(Collected data)
--------------------------------
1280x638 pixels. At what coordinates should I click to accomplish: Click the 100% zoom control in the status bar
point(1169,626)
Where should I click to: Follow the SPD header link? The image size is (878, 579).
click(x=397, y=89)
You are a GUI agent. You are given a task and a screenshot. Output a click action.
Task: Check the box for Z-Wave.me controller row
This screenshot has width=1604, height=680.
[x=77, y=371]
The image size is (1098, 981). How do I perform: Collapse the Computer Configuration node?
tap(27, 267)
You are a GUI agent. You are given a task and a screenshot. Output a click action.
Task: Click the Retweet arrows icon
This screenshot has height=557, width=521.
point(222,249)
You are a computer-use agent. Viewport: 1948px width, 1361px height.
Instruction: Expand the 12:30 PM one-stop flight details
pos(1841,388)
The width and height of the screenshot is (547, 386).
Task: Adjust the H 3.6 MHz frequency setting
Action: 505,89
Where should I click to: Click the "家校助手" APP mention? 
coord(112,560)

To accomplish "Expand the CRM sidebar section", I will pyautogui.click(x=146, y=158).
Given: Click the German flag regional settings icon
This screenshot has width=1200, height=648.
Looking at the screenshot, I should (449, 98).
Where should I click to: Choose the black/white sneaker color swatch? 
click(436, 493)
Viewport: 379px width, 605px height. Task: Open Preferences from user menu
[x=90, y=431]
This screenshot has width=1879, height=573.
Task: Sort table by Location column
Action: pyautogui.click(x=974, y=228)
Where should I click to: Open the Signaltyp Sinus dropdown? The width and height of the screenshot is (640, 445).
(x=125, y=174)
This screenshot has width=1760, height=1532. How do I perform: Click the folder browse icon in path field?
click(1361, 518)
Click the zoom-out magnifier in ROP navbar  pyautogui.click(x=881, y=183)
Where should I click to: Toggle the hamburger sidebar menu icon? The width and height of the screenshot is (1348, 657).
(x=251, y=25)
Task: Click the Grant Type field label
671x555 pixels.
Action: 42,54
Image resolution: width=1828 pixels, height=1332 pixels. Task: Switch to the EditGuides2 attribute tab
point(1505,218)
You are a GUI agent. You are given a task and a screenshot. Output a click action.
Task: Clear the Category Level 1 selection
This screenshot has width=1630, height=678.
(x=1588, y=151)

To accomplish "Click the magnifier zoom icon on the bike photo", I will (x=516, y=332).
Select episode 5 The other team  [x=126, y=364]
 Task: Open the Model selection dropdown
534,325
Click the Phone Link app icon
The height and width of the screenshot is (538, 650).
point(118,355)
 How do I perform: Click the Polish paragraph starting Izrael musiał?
--------------------------------
**Assigned task**
Please print each entry once more, exactly as it reads.

**Your solution**
1280x638 pixels. At what coordinates should I click to accomplish: Click the 100% zoom control in the status bar
point(1169,626)
Where should I click to: Follow the SPD header link? The image size is (878, 579).
click(x=397, y=89)
You are a GUI agent. You are given a task and a screenshot. Output a click action.
Task: Check the box for Z-Wave.me controller row
This screenshot has width=1604, height=680.
[x=77, y=371]
The image size is (1098, 981). How do I perform: Collapse the Computer Configuration node?
tap(27, 267)
You are a GUI agent. You are given a task and a screenshot. Output a click action.
Task: Click the Retweet arrows icon
This screenshot has height=557, width=521.
point(222,249)
You are a computer-use agent. Viewport: 1948px width, 1361px height.
Instruction: Expand the 12:30 PM one-stop flight details
pos(1841,388)
The width and height of the screenshot is (547, 386).
Task: Adjust the H 3.6 MHz frequency setting
Action: 505,89
Where should I click to: Click the "家校助手" APP mention? 
coord(112,560)

To accomplish "Expand the CRM sidebar section", I will pyautogui.click(x=146, y=158).
Given: Click the German flag regional settings icon
This screenshot has width=1200, height=648.
Looking at the screenshot, I should (449, 98).
Where should I click to: Choose the black/white sneaker color swatch? 
click(436, 493)
Viewport: 379px width, 605px height. Task: Open Preferences from user menu
[x=90, y=431]
This screenshot has width=1879, height=573.
Task: Sort table by Location column
Action: pyautogui.click(x=974, y=228)
Where should I click to: Open the Signaltyp Sinus dropdown? The width and height of the screenshot is (640, 445).
(x=125, y=174)
This screenshot has width=1760, height=1532. How do I perform: Click the folder browse icon in path field?
click(1361, 518)
Click the zoom-out magnifier in ROP navbar  pyautogui.click(x=881, y=183)
Where should I click to: Toggle the hamburger sidebar menu icon? The width and height of the screenshot is (1348, 657).
(x=251, y=25)
Task: Click the Grant Type field label
671x555 pixels.
Action: 42,54
Image resolution: width=1828 pixels, height=1332 pixels. Task: Switch to the EditGuides2 attribute tab
point(1505,218)
You are a GUI agent. You are given a task and a screenshot. Output a click action.
Task: Clear the Category Level 1 selection
This screenshot has width=1630, height=678.
(x=1588, y=151)

To accomplish "Click the magnifier zoom icon on the bike photo", I will (x=516, y=332).
Select episode 5 The other team  [x=126, y=364]
 Task: Open the Model selection dropdown
534,325
Click the Phone Link app icon
The height and width of the screenshot is (538, 650).
point(118,355)
 How do I perform: Click the Polish paragraph starting Izrael musiał?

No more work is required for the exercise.